Shelley Anderson, TRC volunteer, recently visited Iceland. On Sunday, 21st October, she writes:
A visit to the National Museum of Iceland in Reykjavik is a must for anyone who loves textiles. While there is no specific section devoted to textiles, the museum’s third floor houses the permanent exhibition “Making of a Nation: Heritage and History of Iceland”. Some beautiful examples of costumes, altar frontals, ecclesiastical clothing and domestic textiles are scattered throughout this display.
Two costumes struck me in particular, as they illustrate the close connection between dress and identity. The first is a pre-1860 ensemble that was considered the national festive dress for women. Called faldbuningur, it includes a high white headdress with a multicoloured silk kerchief; another silk neckchief (dated to 1780-1800); a jacket worn over a sleeveless bodice, both of black, woollen broadcloth with embroidered borders; a velvet belt, with a large white handkerchief in drawn thread technique hanging from it; and a blue broadcloth skirt and apron.

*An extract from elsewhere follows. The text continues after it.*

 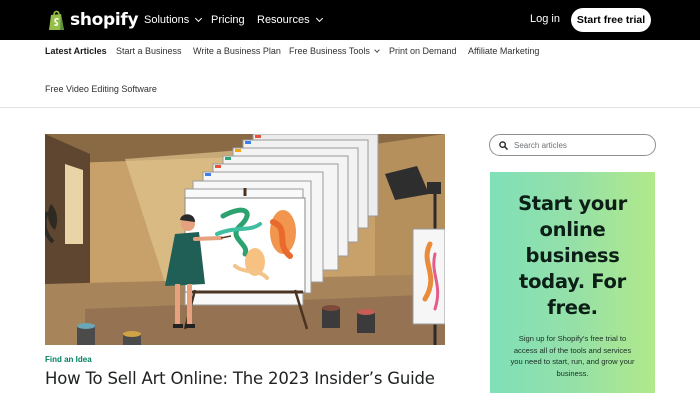 I want to click on nav-pricing-label: Pricing, so click(x=228, y=20).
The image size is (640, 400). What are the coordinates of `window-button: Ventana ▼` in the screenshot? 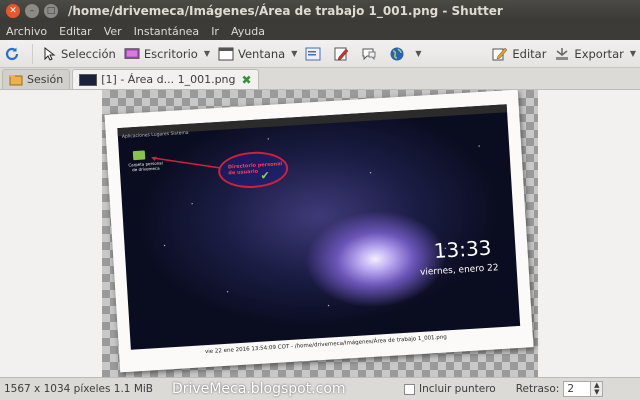 It's located at (258, 54).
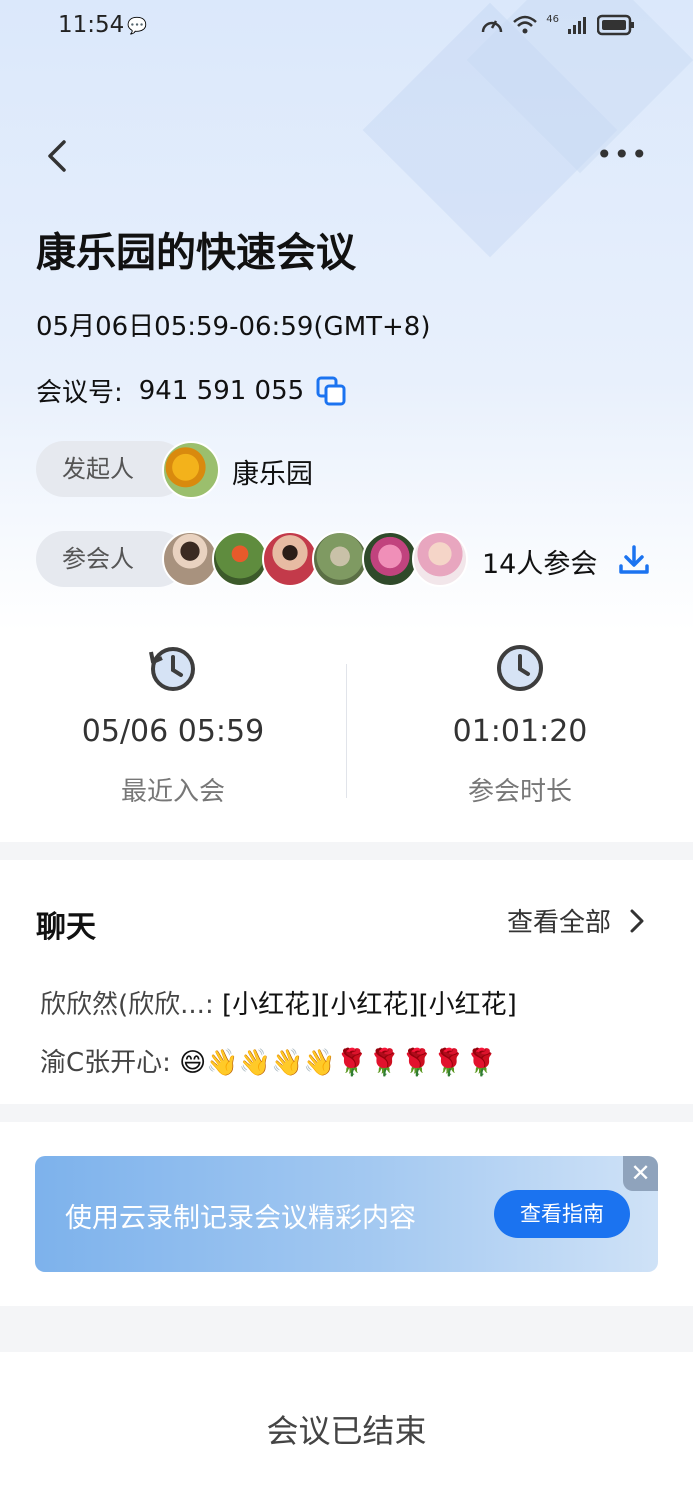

The skirt and apron were especially interesting to me, because both the owner and the woman who made the decorative needlework are recorded. The skirt was made around 1798 for Valgerdur Jonsdottir, who later married a bishop. The woman who did the split stitch embroidery on the garment was Gudrun the Elder, who was born in 1740. It’s striking how many female embroiderers are known by name in Iceland. In fact, one such famous needle woman, Ragnheidur Jonsdottir (1646-1715), is still honoured today by being depicted on the 5000 kroner Icelandic bank note.
This form of festive dress had a deliberate make-over beginning in 1858. Nationalism was rising in Iceland, which then was still under Danish rule. A new national dress for women was proposed by the influential painter, Sigurdur Gudmundsson, called the skautbuningur. It was quickly adopted and is still worn on formal occasions by Icelandic women. There is a beautiful example in the National Museum. Again, it is made of black woollen broadcloth, this time skillfully embellished with silver thread embroidery along the edges of the jacket and skirt. A pendant belt, made of silver, is worn around the waist.
The most striking difference between this and the older costume is the headdress. A white headdress with a slight peak is worn, accompanied by a long white veil and a gilded fillet. The Museum’s garment is the oldest known of this type and was made by Sigurlaug Gunnarsdottir, following Gudmundsson’s instructions, in 1860.